To-do item >>
Put everything from the line containing "The width and" down to the end of the records into a JSON list of strings, one per line, with blank lines and the pictures left out.

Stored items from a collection
--------

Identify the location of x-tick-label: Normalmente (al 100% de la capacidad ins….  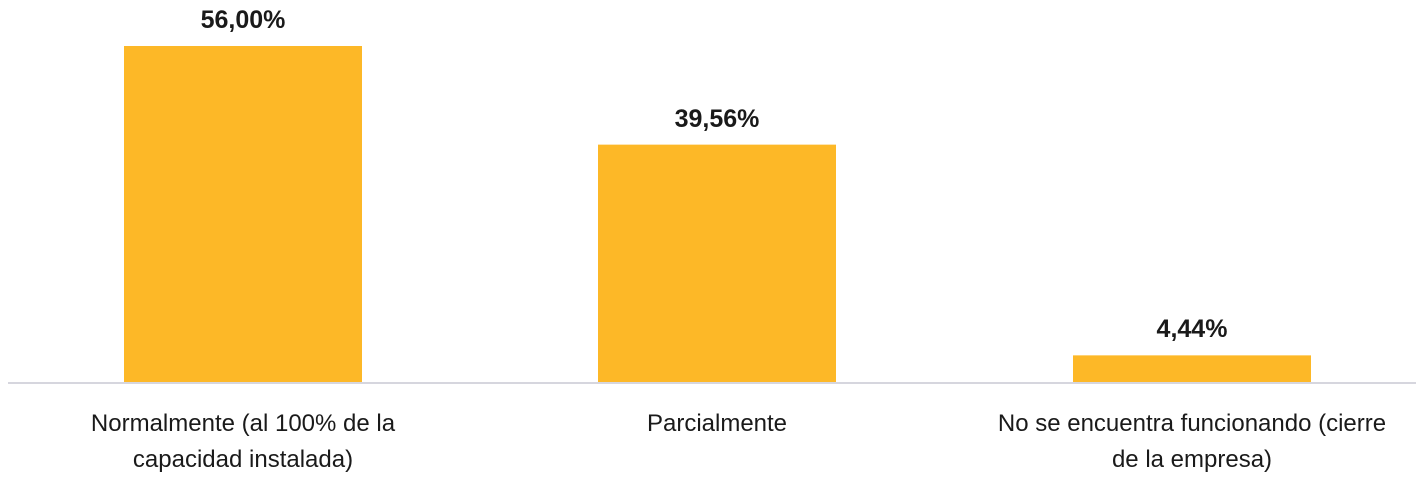
(243, 442).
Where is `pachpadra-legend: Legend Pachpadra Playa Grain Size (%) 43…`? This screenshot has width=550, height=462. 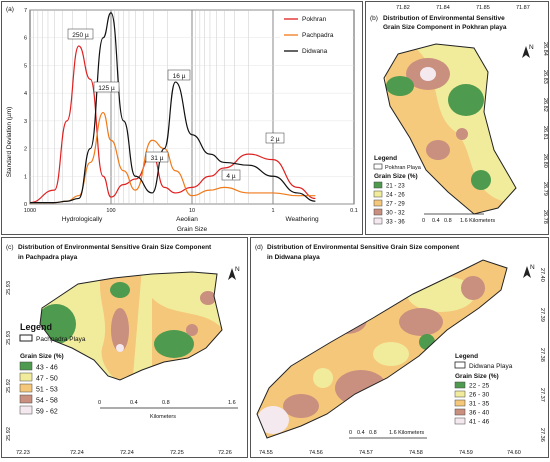
pachpadra-legend: Legend Pachpadra Playa Grain Size (%) 43… is located at coordinates (52, 369).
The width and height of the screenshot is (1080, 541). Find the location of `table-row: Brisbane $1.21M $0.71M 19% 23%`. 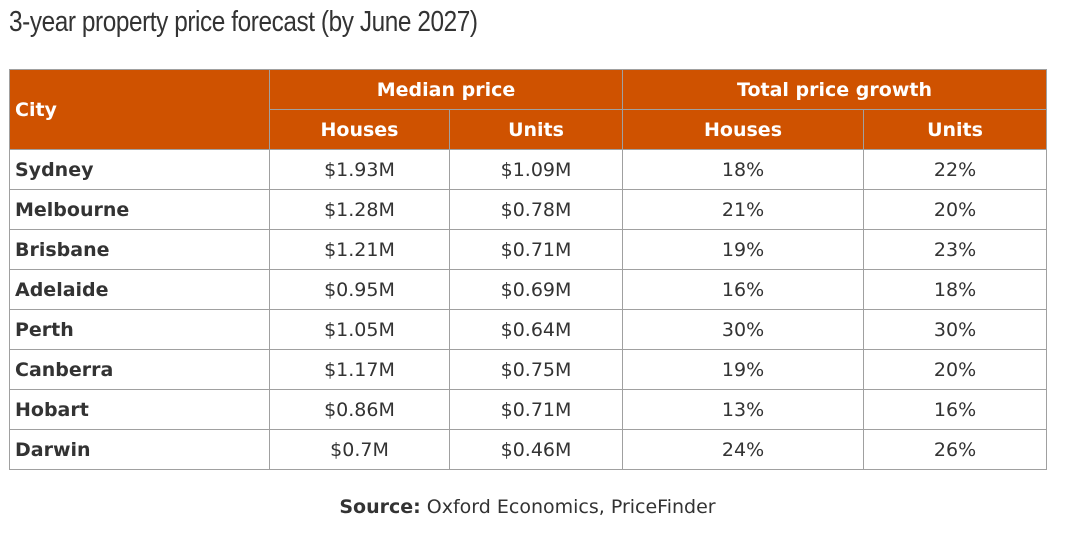

table-row: Brisbane $1.21M $0.71M 19% 23% is located at coordinates (528, 250).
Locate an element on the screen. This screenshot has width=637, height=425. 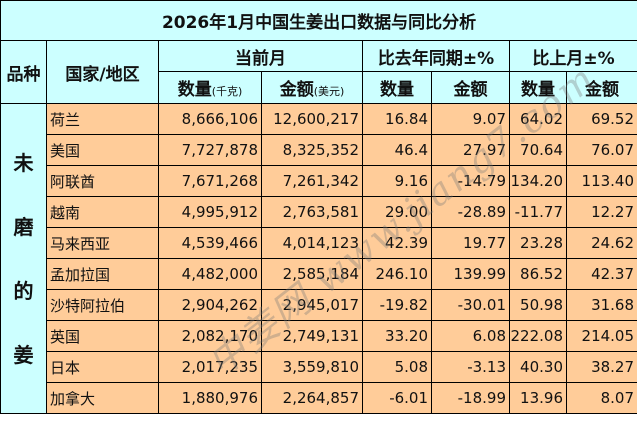
amount-cell: 4,014,123 is located at coordinates (312, 243).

--------

Solved exercise >>
[
  "The width and height of the screenshot is (1080, 541). Find the location of `table-row: Brisbane $1.21M $0.71M 19% 23%`. ",
  "table-row: Brisbane $1.21M $0.71M 19% 23% is located at coordinates (528, 250).",
  "Locate an element on the screen. This screenshot has width=637, height=425. ",
  "amount-cell: 4,014,123 is located at coordinates (312, 243)."
]